*Task to carry out:* Quote everything in the data below word for word, starting at the line that contains "Focus the search apps input field" and running through the end of the data.

— START The records —

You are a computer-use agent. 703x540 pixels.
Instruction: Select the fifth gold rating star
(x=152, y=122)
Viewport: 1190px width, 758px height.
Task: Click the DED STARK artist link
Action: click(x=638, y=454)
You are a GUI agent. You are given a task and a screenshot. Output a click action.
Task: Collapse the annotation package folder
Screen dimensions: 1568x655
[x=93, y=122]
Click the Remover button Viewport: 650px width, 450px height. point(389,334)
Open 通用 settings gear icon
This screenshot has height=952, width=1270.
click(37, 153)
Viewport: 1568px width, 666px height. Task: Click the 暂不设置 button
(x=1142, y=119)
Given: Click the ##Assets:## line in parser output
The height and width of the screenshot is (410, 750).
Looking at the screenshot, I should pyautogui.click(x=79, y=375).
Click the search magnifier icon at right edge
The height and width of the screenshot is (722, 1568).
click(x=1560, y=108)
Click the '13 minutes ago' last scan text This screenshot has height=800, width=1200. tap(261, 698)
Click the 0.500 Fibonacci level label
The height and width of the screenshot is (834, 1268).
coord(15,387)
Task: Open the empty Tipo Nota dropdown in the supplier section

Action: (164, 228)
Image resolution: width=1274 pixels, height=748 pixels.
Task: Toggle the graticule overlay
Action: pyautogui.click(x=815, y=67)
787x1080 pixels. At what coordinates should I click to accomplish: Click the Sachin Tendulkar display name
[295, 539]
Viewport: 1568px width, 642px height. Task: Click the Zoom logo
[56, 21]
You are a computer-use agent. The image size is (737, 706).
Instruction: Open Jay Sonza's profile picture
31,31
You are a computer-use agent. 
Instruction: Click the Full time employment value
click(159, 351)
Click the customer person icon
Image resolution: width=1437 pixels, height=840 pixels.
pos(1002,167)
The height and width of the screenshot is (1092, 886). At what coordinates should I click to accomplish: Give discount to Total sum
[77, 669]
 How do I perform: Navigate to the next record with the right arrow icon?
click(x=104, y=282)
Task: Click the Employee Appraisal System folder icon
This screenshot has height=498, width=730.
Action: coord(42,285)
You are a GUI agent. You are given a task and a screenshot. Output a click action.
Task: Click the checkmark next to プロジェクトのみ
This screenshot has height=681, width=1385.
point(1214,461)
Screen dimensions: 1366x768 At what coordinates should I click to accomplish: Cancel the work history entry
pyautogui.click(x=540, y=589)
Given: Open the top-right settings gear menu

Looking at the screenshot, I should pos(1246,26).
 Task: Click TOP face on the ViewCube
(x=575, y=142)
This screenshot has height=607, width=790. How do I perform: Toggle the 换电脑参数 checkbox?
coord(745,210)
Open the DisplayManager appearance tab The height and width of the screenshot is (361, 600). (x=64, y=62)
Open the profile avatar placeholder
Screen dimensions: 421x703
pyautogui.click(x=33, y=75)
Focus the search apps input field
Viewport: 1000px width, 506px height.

— END The records —

*Answer to the task:*
Focus the search apps input field
Viewport: 1000px width, 506px height.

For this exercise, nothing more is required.